Methicillin-resistant Staphylococcus aureus (MRSA) is an important human pathogen that can cause a variety of diseases ranging from mild localized infections to severe systemic infections [1-3]. Since the first detection in 1961 in Europe, MRSA isolates have become a leading cause of nosocomial infection throughout the world [4]. The prevalence of MRSA across China has declined in recent years, but it remained at 33.6% in the first half of 2020 (www.chinets.com). Recently, diverse molecular techniques have been applied to monitor the emergence of pandemic clones [5], and the molecular and epidemiological characteristics of MRSA have been investigated exhaustively in China. The molecular characteristics of MRSA strains vary with the geographic regions and have been related to complications, disease severity, and mortality [6, 7]. Since 2013, SMRSA has emerged in China and has rapidly increased in number. In 2017, SMRSA even replaced ST239-SCCmecIII-t030 and ST5-SCCmecII-t002 becoming the predominant MRSA clonal lineage in Shanghai [8, 9]. Meanwhile, our previous study showed that SMRSA was the predominant clone causing bloodstream infection in Wuhan [10].

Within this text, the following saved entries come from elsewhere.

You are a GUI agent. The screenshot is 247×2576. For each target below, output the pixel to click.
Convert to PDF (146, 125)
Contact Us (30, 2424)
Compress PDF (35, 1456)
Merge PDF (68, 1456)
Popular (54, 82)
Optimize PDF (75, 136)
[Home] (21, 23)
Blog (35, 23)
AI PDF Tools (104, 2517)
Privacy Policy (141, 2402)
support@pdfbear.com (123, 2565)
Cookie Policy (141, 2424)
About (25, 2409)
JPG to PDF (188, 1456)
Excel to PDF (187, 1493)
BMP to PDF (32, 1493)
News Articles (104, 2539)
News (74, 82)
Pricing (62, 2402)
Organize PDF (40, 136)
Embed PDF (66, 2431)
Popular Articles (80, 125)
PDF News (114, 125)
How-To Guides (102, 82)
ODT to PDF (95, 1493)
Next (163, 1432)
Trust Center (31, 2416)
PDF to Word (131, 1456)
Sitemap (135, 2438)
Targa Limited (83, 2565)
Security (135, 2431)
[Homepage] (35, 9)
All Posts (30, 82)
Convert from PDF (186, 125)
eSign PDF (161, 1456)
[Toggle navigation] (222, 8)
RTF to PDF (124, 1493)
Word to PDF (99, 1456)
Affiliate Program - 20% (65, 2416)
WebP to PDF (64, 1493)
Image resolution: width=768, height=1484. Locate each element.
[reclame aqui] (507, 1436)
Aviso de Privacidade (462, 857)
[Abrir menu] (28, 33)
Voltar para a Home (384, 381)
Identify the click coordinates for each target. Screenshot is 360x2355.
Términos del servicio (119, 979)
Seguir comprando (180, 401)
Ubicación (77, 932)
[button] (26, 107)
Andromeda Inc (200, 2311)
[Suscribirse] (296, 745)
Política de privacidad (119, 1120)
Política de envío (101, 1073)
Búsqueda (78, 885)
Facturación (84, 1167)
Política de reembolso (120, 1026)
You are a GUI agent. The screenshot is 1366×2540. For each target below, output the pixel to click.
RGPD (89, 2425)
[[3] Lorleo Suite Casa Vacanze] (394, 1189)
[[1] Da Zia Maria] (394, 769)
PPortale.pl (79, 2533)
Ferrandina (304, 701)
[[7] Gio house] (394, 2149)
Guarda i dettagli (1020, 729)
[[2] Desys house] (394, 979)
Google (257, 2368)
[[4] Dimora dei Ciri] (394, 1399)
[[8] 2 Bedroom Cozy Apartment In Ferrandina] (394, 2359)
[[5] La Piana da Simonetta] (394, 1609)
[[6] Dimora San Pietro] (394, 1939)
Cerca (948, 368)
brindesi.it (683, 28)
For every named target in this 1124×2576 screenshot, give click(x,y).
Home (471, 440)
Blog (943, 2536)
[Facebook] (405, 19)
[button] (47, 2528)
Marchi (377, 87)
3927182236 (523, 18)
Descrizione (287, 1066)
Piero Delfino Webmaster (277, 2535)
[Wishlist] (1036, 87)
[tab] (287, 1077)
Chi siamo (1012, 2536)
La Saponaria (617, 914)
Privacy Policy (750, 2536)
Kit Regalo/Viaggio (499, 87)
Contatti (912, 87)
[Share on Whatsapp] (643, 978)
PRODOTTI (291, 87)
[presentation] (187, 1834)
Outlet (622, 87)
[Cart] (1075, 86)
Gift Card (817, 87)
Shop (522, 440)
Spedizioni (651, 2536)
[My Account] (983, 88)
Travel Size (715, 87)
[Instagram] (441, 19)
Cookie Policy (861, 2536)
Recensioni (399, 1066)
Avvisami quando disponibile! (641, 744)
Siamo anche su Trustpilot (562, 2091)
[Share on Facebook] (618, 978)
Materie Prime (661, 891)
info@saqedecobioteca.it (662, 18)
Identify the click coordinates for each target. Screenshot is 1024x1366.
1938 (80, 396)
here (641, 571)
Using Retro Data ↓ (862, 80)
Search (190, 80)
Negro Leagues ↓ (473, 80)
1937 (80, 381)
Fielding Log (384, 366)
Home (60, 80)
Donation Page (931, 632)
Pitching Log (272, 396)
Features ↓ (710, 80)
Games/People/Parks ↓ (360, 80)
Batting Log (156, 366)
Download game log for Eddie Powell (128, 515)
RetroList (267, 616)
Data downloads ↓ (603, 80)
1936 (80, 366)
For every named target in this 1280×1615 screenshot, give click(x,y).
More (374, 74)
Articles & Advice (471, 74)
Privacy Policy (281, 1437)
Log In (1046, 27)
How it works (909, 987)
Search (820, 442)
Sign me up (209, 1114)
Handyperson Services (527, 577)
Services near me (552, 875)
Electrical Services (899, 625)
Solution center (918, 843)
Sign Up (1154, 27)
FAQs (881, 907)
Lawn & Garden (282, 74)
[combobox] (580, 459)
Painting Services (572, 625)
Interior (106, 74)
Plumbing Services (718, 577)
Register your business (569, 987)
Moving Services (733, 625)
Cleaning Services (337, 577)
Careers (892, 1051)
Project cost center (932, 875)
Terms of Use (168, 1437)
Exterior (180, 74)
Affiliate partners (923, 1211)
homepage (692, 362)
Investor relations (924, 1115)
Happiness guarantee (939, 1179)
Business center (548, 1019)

The SMRSA strains were first found in South Korea causing an outbreak in 2007 [11]. In China, the prevalence of SMRSA has importantly increased in recent years. However, little information is available about the clinical characteristics and the evolutionary process of the SMRSA clone. Moreover, although many studies have investigated the molecular characteristics of MRSA in China [8, 12–14], few have explored the relationship between these molecular characteristics and the clinical prognosis of patients, especially for the predominant MRSA lineages. In this study, we identified some clinical features of SMRSA isolates and the clinical outcomes of SMRSA-infected patients in comparison with nSMRSA infections.

Materials and methods

S. aureus isolates

The study was performed at Zhongnan Hospital of Wuhan University. Ninety-one non-duplicate MRSA isolates were collected from the hospital’s microbiology diagnostic lab. These isolates were derived from diverse clinical specimens of adult inpatients (age > 18 years) who had cough, fever, and other clinical symptoms related to infections and were hospitalized between January 2018 and December 2019. The specimens included skin/soft tissue (n = 15, 16.5%), sputum (n = 38, 41.8%), blood (n = 20, 22.0%), and others (catheter tip, drainage liquid, ascites, and bronchoalveolar lavage fluid) (n = 18, 19.8%).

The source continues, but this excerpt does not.